* [Prompt]:
Pick out every line in the items below that contains the string "parent" and copy each one.

Data items:
↓

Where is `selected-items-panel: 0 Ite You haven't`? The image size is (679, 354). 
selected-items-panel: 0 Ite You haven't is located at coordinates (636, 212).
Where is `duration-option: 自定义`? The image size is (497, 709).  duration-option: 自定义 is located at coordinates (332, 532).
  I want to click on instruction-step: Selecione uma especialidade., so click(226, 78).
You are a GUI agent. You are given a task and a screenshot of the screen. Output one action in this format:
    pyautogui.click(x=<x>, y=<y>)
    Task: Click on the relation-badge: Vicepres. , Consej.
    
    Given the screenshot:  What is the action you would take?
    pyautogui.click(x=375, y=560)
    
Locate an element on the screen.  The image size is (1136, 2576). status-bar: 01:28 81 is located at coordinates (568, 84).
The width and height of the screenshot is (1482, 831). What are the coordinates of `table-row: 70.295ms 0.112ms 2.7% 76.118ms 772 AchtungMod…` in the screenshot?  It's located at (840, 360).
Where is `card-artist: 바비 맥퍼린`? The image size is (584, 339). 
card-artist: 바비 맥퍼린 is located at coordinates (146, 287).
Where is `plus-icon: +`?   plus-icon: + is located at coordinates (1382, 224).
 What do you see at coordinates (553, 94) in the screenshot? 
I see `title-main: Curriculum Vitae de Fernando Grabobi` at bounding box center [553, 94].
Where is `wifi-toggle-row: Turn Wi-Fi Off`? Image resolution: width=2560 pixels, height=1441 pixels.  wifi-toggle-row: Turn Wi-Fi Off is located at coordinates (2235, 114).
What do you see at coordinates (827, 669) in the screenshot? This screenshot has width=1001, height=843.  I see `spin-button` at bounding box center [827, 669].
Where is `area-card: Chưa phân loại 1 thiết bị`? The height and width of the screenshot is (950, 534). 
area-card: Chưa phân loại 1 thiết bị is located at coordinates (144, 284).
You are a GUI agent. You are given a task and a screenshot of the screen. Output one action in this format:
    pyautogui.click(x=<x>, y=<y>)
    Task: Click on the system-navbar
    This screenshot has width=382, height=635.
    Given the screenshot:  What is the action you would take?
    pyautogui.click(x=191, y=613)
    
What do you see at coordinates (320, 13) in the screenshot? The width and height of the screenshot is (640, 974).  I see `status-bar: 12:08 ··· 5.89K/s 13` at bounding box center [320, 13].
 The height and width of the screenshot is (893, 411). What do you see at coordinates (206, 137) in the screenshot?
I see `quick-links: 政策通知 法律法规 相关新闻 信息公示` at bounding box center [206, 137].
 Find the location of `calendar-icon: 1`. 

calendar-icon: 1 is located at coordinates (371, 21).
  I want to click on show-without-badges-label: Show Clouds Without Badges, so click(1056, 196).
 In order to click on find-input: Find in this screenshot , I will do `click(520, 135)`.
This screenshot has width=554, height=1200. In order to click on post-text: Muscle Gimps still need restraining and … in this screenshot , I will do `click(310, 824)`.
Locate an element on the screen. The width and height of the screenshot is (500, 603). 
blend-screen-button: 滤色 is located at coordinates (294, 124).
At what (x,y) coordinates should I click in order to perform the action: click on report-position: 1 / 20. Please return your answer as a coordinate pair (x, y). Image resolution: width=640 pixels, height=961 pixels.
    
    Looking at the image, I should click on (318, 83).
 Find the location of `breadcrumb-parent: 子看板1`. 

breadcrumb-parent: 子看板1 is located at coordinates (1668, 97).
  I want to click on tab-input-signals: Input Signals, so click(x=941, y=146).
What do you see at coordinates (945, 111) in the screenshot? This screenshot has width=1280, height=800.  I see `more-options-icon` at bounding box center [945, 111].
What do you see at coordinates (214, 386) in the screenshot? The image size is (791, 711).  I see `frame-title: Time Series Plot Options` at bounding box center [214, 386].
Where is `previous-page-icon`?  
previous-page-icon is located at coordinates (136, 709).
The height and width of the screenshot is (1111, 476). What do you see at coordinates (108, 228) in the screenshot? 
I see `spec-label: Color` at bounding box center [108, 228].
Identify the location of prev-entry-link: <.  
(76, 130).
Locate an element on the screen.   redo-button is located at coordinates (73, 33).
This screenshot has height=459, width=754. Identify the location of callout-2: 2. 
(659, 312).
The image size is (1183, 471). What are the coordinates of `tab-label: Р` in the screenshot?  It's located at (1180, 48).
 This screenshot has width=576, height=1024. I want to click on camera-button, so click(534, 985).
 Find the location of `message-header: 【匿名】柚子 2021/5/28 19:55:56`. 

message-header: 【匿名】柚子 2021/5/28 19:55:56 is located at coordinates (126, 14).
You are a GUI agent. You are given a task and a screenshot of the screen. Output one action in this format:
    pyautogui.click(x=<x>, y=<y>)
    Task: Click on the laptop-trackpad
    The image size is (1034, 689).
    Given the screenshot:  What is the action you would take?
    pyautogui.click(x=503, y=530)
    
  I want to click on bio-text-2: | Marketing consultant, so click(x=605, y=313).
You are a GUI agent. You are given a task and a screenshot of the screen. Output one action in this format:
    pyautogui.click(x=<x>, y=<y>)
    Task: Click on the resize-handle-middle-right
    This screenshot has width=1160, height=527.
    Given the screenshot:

↑

* [Task result]:
 Find the location of `breadcrumb-parent: 子看板1`. 
breadcrumb-parent: 子看板1 is located at coordinates (1668, 97).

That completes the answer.